Незнакомец снял с плеча ружье, сетку с селезнями и присел перед огоньком на колени; потом по-хозяйски поправил костер палкой. Все это он делал молча, смотря в огонь и будто не обращая внимания на мое присутствие. Казалось, он хозяин, а я гость, но ничуть не наоборот.
— Значит, охотиться в наши места заехали? — спросил он ровным баритоном.
Теперь он смотрел на меня. Было понятно: он с первого взгляда определил, что дело имеет с человеком не из здешних мест.
— Заехал, — говорю. — Назначили агрономом в Лисо-ватое. Послезавтра приступлю к работе.
— А-а… — протянул незнакомец неопределенно. — К нам, значит. Я-то из Лисоватого.
Затем он расстегнул ватный пиджак, вынул из-за пазухи сверток, развязал его, достал оттуда краюшку хлеба, посолил и стал есть. Во время еды спросил:
— А вы откуда прибыли?
— Из Шустовалова.
— У вас-то там как?
— Насчет чего?
— Насчет колхоза. Всех — того?
— Все вступили.
— А у нас не все: двое отказались — уехали из села, в город.
Он замолчал снова. Перестал есть. Задумался.
— А вы, — спрашиваю, — вступили?
— Вчера отвел лошадь… — Он вздохнул уже без стеснения. — Отвел… — А помолчав, добавил: — Жеребая…
— Жалко, значит?
— А как же… Думки разные. — Он положил на колено хлеб, почесал за ухом, чуть сдвинув треух на висок, и продолжал: — Привычка. Жеребеночком купил ее. Воспитал. Работал на ней… Отвел теперь. Совсем отвел. Нету лошади.
Он безнадежно махнул рукой, взял краюшку и снова принялся жевать. На левой ладони он держал разостланную тряпицу, в правой руке — краюшку хлеба; откусывая хлеб, он чуть наклонялся к тряпице, собирая крошки. Делал он все это так, как делают дети, когда едят халву. Ел и молчал.
Я тоже ел и посматривал на собеседника. С виду он был спокойным, неторопливым. В меру широкий нос, небольшая, но плотная борода как нельзя лучше подходили к могучим плечам. Глаз его не было видно под густыми сдвинутыми бровями; он казался суровым. Ему можно было дать лет пятьдесят пять.
— А давно купил лошадь-то? — спросил я.
— В двадцать шестом году. Жеребеночком, говорю, купил. Четыре года ей теперь.
— А до этого были лошади?
— Не было. При Советской власти нажил, при Советской власти и… прожил.
Закусывать мы кончили одновременно. У меня остался кусочек хлеба, и я по привычке бросил его недалеко от себя. А мой собеседник стряхнул крошки с тряпицы на ладонь, проводил их в рот и недружелюбно заговорил:
— Я так думаю: не пройдет коллективизация.
— Это почему же? — спрашиваю.
— Ты, вишь, кусок бросил, а надо… крохи беречь. Когда я подметаю ток, то, может, на такой кусок и намету всего-навсего. А ты выбросил.

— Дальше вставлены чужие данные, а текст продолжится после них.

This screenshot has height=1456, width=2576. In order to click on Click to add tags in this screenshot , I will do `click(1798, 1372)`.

По тому, как он неожиданно перешел на «ты», я понял, что потерял его уважение.
— Ну, крошки-то не экономия, — пытался я оправдаться.
— Не постой за кроху, и всего ломтя не станет. Слыхал такую пословицу?

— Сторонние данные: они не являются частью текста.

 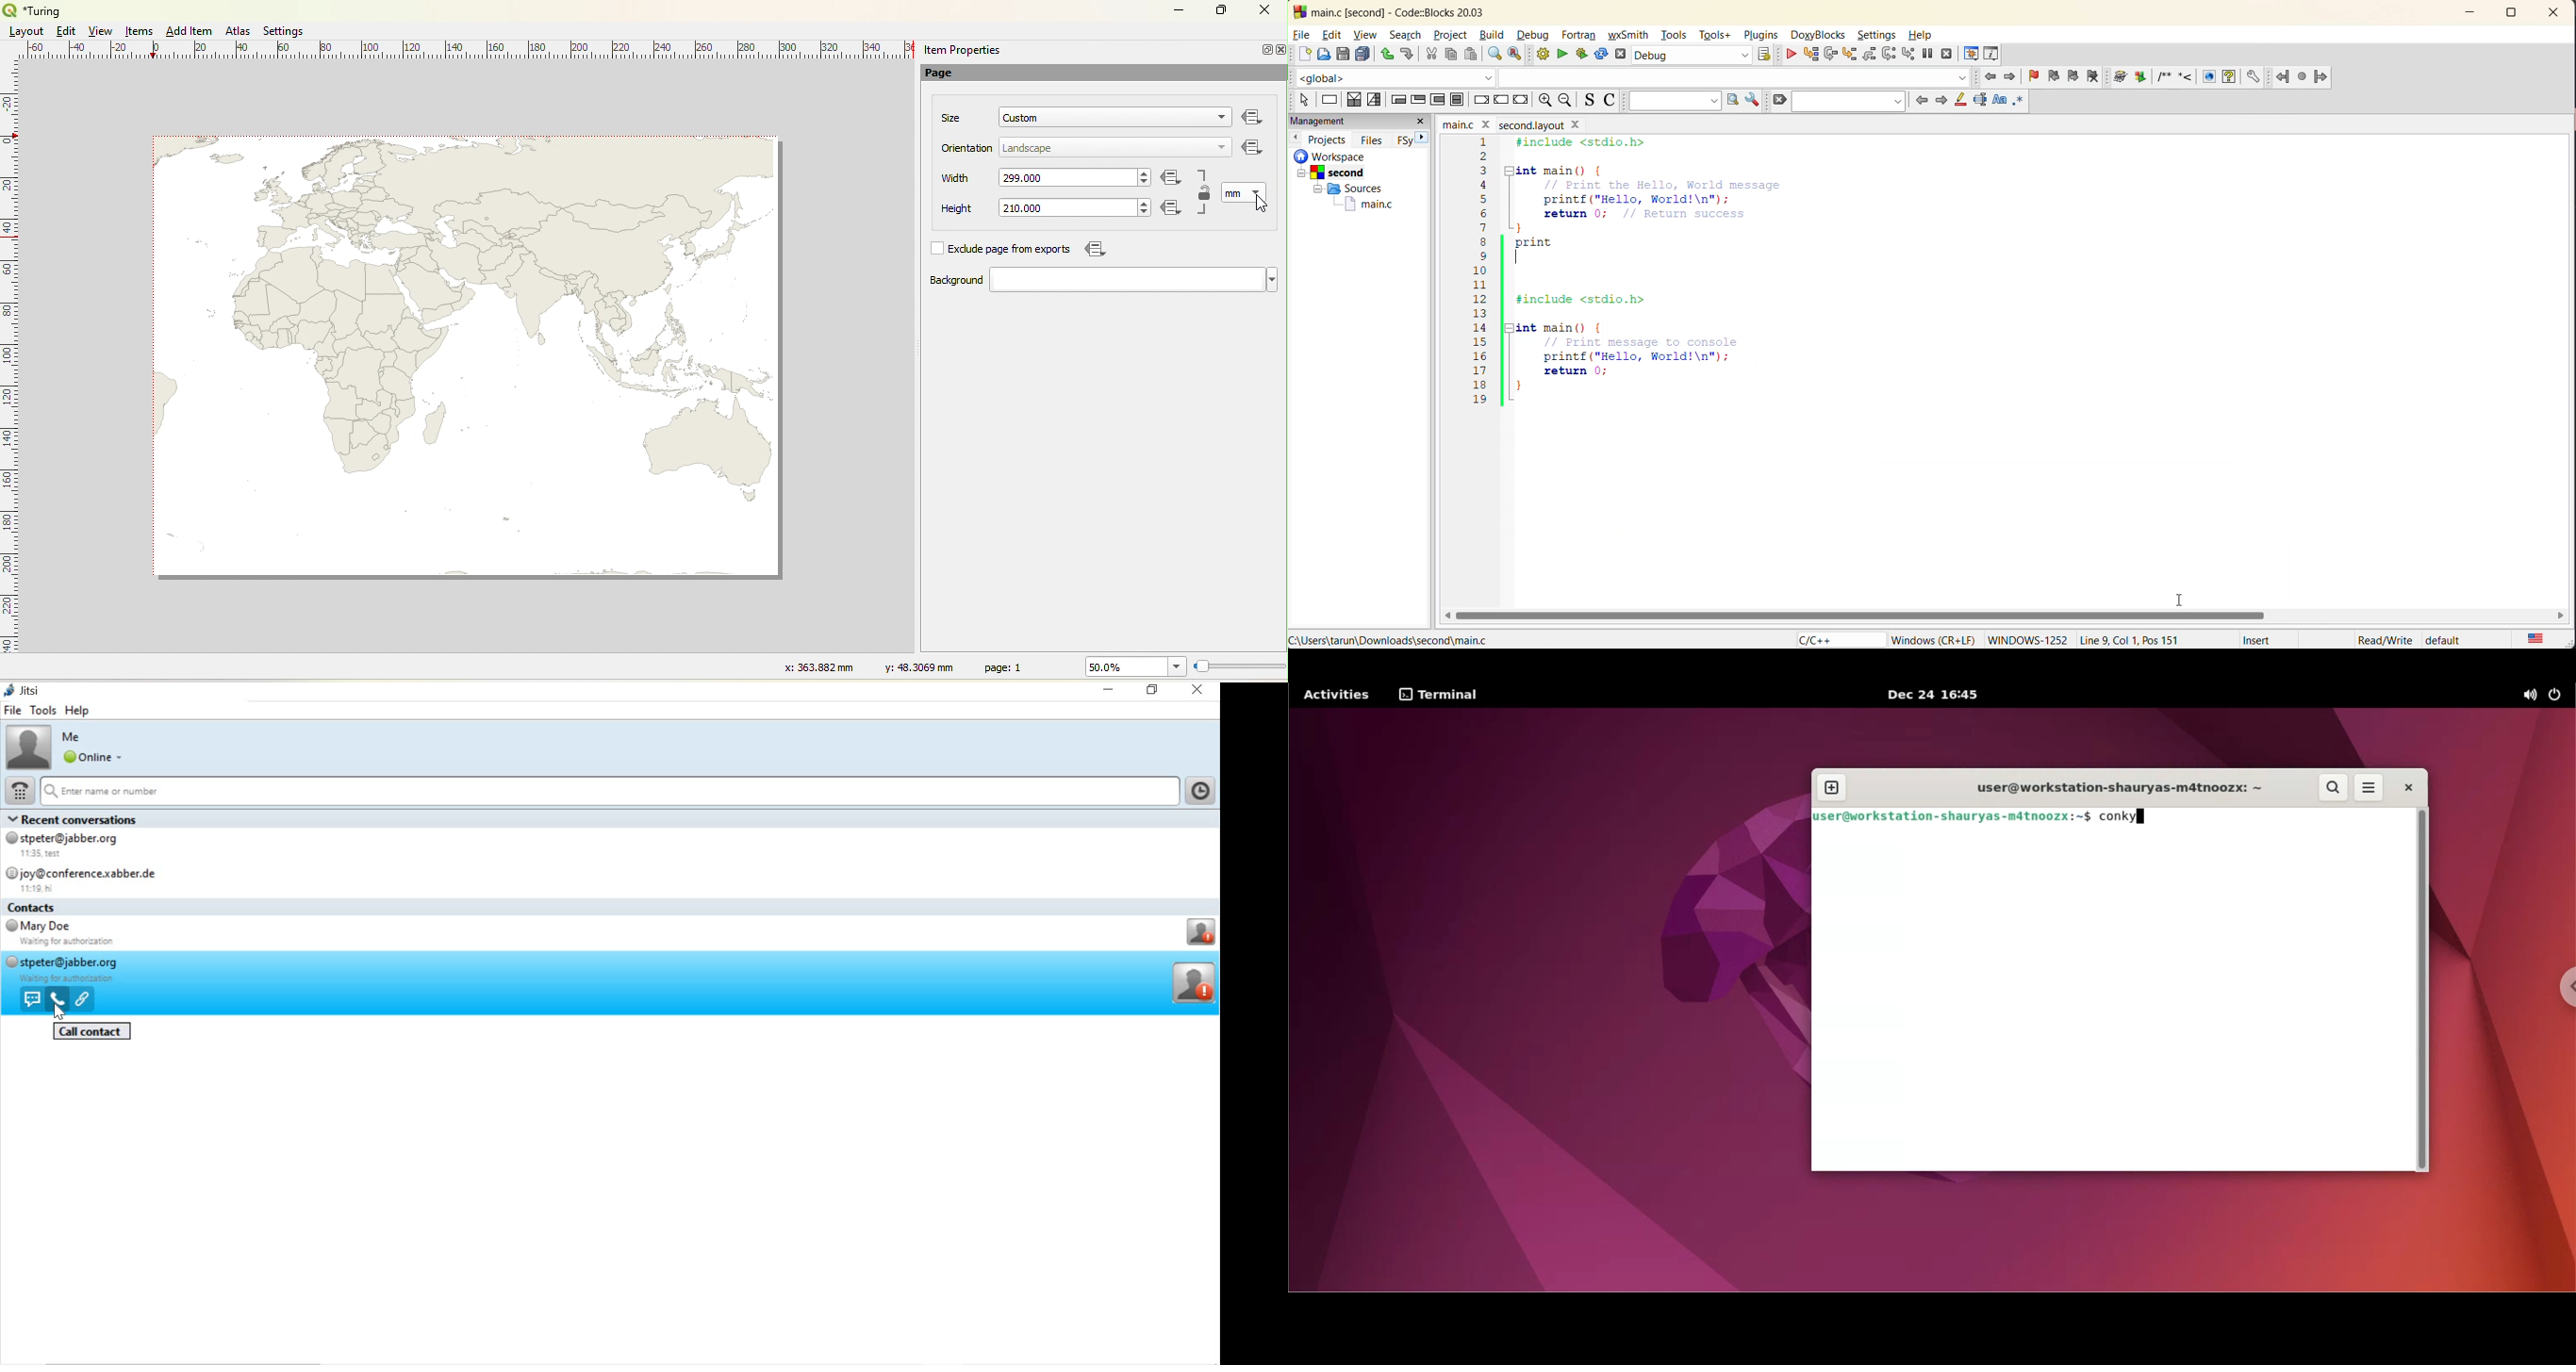 What do you see at coordinates (1415, 11) in the screenshot?
I see `app name and file name` at bounding box center [1415, 11].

Мне нечего было возразить, и я только сказал:
— Конечно. Да.
— То-то вот и оно. И в колхозе так может получиться: один будет по зернышку собирать, а другой кусками выбрасывать. — Он немного помолчал и продолжал: — Опять же эти самые трудодни… Как это так?
— Ну, будут записывать, а потом распределять — кто сколько заработал.

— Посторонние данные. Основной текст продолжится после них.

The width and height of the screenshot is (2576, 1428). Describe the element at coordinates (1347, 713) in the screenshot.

— Здорово! — ухмыльнулся он. — Здорово! Год работай, а там… Нет, ты мне дай квитанцию такую: проработал, дескать, день. И чтобы печать была.
Спорить я не стал, потому что и сам еще не знал, что лучше — просто записывать или давать квитанцию с печатью. А до трудовых книжек мы еще не додумались.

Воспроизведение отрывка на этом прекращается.